First published in November 2017, Euan describes the changes in the Mohamed Salah who left Chelsea and the one who, six months later, continues to light up English football.
“He was a kid when he came to Chelsea,” Jürgen Klopp said of Mohamed Salah after last Saturday’s 3-0 victory over Southampton, in which the Egyptian scored twice. “He’s a man now,” the German coach added.
It’s true. Salah has well and truly come of age and is currently the Premier League’s top scorer with nine goals to his name. Yet the most significant steps of his journey from Stamford Bridge to Anfield were taken over in Italy, first during his loan spell at Fiorentina and then when he was loaned and eventually sold to Roma.
Unable to work his way into Chelsea’s starting XI, with Jose Mourinho preferring Willian, Eden Hazard and Ramires, Salah became the latest youngster to spin in and straight back out of Chelsea’s revolving door, leaving with just 19 appearances and two goals to his name – fewer than he managed in four games against the Blues for his first European club Basel. While his inability to make it in London was partly due to the situation and circumstances he found himself in, Salah also knew he had to better himself and he set about improving his game. “[The stint at Chelsea] was one of the key moments of my life and my career in terms of learning,” he later explained to France Football Magazine.
Specifically, the 25-year-old has worked tirelessly on his build and is now stronger and more able to jostle with Premier League defenders. “He had a little bit less muscle at Chelsea, but his body shape is different now,” Klopp explained to reporters last weekend. “He is top fit.”
Another area in which Salah has developed has been his finishing.

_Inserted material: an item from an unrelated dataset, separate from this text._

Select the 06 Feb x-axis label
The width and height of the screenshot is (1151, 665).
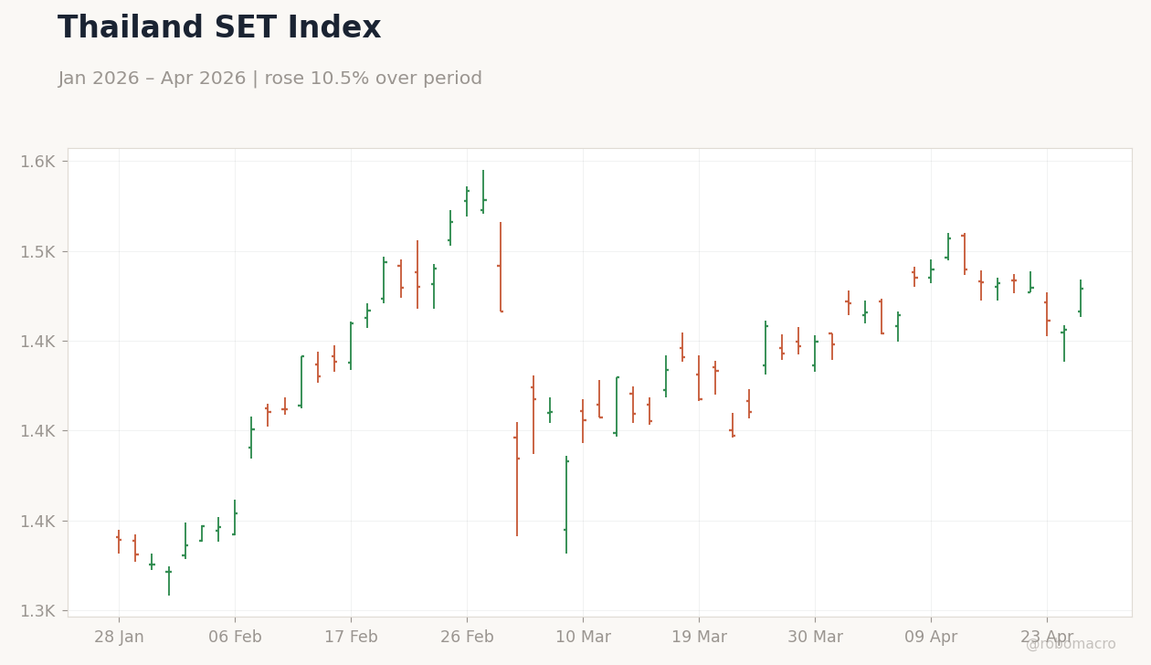[235, 638]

While he has always possessed pace, he couldn’t always wield it properly and lacked the killer touch once he did make it into the penalty area. In one 2015/16 Champions League tie against Real Madrid, for example, Salah could have had a hat-trick to his name, but he missed chance after chance. The following morning’s La Gazzetta dello Sport claimed that he was a master of “the art of messing up already-scored goals”. The newspaper went further, saying “Salah’s right foot can be used for stepping off the team bus and for little else.”
Yet he has worked and worked on his finishing over the past 18 months and the results are impressive. Even if he does still miss the odd sitter, his shot accuracy has improved in each year since he left Chelsea, currently sitting at 70%, while 22% of all his shots are now rippling the back of the net, compared to the 19% of the past two seasons. Perhaps most impressively, he even scored four times with that “useless” right foot of his last campaign, while this season he converted a tricky chance from an awkward angle against Tottenham at Wembley with his weaker foot.
Finally, the other aspect in which Salah has matured is in his maturity itself. “My personality was different at Chelsea, as I was a kid,” he explained in an interview with Liverpool’s website. “Now I’m four years older and everything is different. I have lots of experience in three clubs.” Salah also has international experience and his mental strength was on show when he stepped up to convert a 95th minute penalty last month to send Egypt to their first World Cup since 1990. With the weight of an entire nation’s expectations on his shoulders, Salah kept his cool and slotted the spot kick away. He was not a kid anymore.
Liverpool, then, are the ones who stand to benefit from Salah’s development into one of the most exciting and effective players in Europe. No longer a raw talent, Salah is now the finished article and the £34.3m they spent on him in the summer already looks like a bargain price.